[Python-Dev] Scoping vs augmented assignment vs sets (Re: 'fast locals' in Python 2.5)

Boris Borcic bborcic at gmail.com
Mon Jun 12 14:20:48 CEST 2006


Armin Rigo wrote:
> Hi,
> On Wed, Jun 07, 2006 at 02:07:48AM +0200, Thomas Wouters wrote:
>> I just submitted http://python.org/sf/1501934 and assigned it to Neal so it
>> doesn't get forgotten before 2.5 goes out ;) It seems Python 2.5 compiles
>> the following code incorrectly:
> No, no, it's an underground move by Jeremy to allow assignment to
> variables of enclosing scopes:
> Credits to Samuele's evil side for the ideas.  His non-evil side doesn't
> agree, and neither does mine, of course :-)
> More seriously, a function with a variable that is only written to as
> the target of augmented assignments cannot possibly be something else
> than a newcomer's mistake: the augmented assignments will always raise
> UnboundLocalError.

I am not really a newcomer to python. But lately I find myself regularly bitten
by this compiler behavior that I tend to view as a (design) bug. This started
happening after I saw that sets are just as good as lists performance-wise and I
began changing code like this

def solve(problem) :
     freebits = [True for _ in range(N)]
     def search(data) :
         for b in swaps :
             freebits[b] ^= 1

to more concise and clearer code like that

def solve(problem) :
     freebits = set(range(N))
     def search(data)
         freebits ^= swaps

At such points, I find it a huge violation of the principle of least surprise 
that the compiler forbids to mean 'x.__ixor__(y)' with 'x ^= y' and interprets 
the latter to mean something different. Given that this preferred meaning is 
certain to cause a misleading runtime error !!!

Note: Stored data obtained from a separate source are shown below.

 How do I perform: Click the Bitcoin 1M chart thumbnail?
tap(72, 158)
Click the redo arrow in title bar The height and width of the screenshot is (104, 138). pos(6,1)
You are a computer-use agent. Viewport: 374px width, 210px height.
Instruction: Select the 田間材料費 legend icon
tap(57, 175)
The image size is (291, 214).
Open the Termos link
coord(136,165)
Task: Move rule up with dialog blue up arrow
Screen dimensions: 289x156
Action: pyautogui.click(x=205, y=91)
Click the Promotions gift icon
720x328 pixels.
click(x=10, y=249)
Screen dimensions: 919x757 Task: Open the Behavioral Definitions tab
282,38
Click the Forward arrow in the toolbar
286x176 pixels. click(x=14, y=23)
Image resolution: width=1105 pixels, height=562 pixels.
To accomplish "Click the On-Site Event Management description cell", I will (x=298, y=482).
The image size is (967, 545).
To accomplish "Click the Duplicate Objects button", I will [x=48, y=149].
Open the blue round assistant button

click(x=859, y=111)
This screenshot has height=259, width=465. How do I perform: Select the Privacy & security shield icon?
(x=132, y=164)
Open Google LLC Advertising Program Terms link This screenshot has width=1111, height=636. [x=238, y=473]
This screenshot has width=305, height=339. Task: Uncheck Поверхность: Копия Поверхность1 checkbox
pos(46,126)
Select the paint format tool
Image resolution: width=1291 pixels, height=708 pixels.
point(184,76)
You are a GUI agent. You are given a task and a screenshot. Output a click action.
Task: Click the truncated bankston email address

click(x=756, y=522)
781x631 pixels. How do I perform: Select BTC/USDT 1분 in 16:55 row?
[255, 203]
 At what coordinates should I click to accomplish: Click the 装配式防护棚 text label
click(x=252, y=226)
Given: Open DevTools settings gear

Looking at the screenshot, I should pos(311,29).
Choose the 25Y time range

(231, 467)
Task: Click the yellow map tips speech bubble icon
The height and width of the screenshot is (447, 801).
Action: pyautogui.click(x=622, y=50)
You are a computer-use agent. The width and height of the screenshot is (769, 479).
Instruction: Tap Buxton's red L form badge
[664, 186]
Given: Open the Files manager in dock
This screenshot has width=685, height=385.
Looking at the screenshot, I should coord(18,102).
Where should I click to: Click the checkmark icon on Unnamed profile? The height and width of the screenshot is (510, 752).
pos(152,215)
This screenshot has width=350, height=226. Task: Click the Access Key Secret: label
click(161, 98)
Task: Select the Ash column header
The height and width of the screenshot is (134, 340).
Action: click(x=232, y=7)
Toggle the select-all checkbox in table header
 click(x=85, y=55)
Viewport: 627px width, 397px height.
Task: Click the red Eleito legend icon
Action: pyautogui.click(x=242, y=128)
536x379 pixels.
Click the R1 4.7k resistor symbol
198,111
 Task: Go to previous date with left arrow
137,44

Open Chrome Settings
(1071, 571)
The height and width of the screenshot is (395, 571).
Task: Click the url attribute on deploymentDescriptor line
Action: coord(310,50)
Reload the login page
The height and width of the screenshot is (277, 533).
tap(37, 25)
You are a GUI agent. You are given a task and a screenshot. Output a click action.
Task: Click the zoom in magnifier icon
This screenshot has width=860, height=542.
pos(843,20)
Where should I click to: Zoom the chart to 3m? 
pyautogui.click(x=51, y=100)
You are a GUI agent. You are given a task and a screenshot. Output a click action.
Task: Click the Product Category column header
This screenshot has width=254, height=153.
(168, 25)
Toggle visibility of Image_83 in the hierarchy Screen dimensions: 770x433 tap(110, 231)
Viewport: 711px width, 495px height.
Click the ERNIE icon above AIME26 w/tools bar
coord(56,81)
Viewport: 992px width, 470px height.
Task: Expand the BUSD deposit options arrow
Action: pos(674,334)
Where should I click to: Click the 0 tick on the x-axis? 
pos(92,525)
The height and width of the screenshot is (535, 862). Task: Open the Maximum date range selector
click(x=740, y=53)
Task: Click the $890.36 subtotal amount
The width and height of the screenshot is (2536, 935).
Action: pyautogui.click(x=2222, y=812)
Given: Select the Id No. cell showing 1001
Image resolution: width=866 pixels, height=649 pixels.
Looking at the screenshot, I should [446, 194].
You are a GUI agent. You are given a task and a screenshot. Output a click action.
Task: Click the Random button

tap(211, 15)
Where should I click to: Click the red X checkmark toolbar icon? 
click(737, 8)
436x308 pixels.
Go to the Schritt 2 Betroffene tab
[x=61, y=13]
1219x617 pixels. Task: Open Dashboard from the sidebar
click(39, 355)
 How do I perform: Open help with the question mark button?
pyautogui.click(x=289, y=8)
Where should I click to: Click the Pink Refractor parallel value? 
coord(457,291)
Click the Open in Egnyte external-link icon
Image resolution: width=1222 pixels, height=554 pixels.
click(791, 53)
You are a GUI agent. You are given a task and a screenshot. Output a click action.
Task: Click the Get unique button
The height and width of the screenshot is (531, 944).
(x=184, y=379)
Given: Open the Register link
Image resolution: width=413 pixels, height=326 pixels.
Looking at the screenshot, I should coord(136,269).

What ? It *wants* me to write x.__ixor__(y) *spontaneously* ?

I can't believe it ! What's in dir(set) ?

Oh, what's that, set.symmetric_difference_update() !?

Why not set.lets_get_miles_out_of_our_way_to_accomodate_some_evil_theories() ?

Mhh, set.X_update() admits iterables while augmented assignments require other 
sets [a vital difference for sure ;)] so maybe it's just by accident that the 
set API offers a good enough equivalent to x ^= y to escape having to use 
x.__ixor__(y) in similar contexts.


Now reading this thread where somebody files a patch to "rectify" 2.5a2 behaving 
sanely on this issue, and somebody else follows up to -jokingly- argue in favor 
of sanity while confessing to the latter's evilness - that tells me that some 
really weird behind-the-looking-glass official theory might indeed dominate the 

Is that theory written somewhere ? Or is it just the manifestation of a bug in 
the BDFL's famed time machine ? (I am saying this because Guido recently argued 
that sets should integrate as if they had been designed into Python from the 
beginning, what the above flagrantly contradicts imho).


Boris Borcic
"On naît tous les mètres du même monde"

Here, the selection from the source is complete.